* _Your objective_:
Substitute "GUI agent" for "computer-use agent" wherever it occurs in the lines below, changing nothing else. Leave the pictures out of your output.

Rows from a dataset

-----

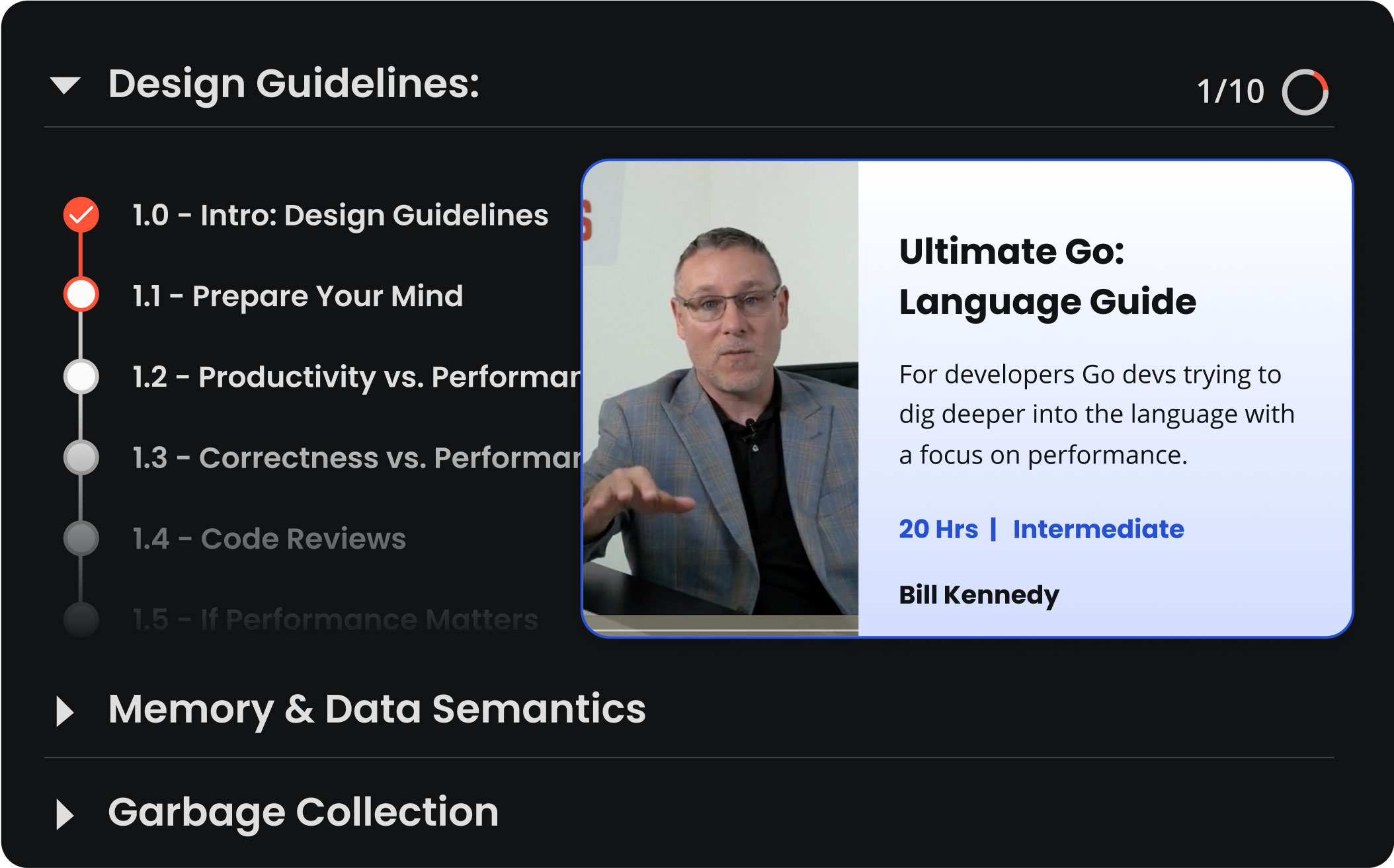Select the lesson 1.1 status circle
The height and width of the screenshot is (868, 1394).
coord(81,295)
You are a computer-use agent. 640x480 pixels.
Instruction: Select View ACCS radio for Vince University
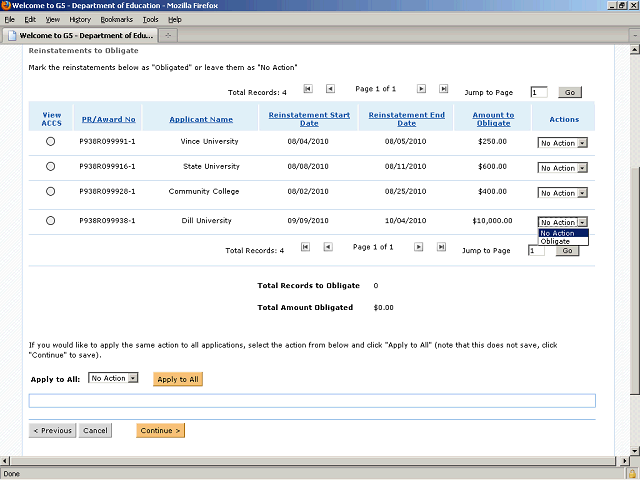[51, 142]
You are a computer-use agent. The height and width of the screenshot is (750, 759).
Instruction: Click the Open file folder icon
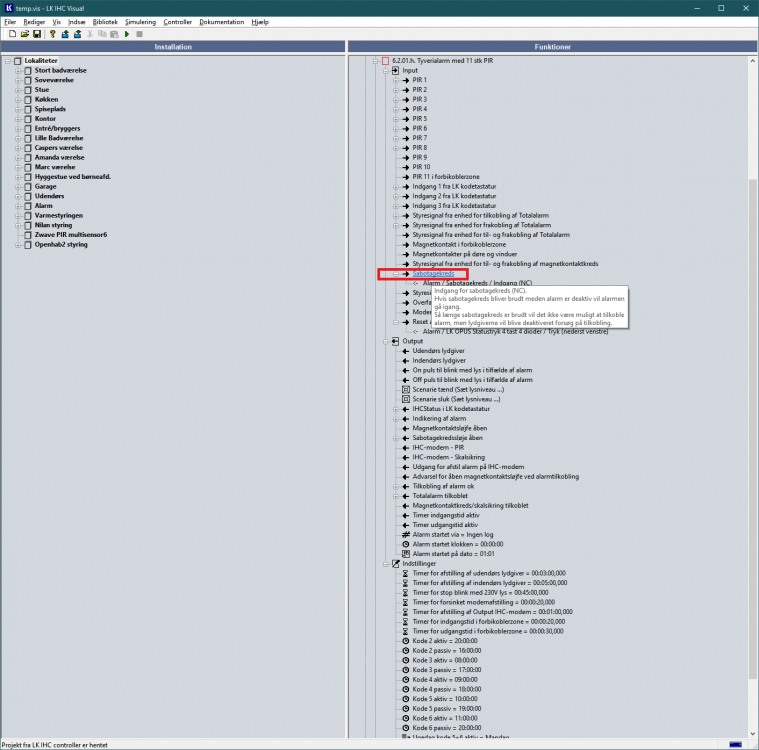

-----

* _Full answer_:
Select the lesson 1.1 status circle
The height and width of the screenshot is (868, 1394).
coord(81,295)
You are a GUI agent. 640x480 pixels.
Instruction: Select View ACCS radio for Vince University
[51, 142]
You are a GUI agent. The height and width of the screenshot is (750, 759).
Instruction: Click the Open file folder icon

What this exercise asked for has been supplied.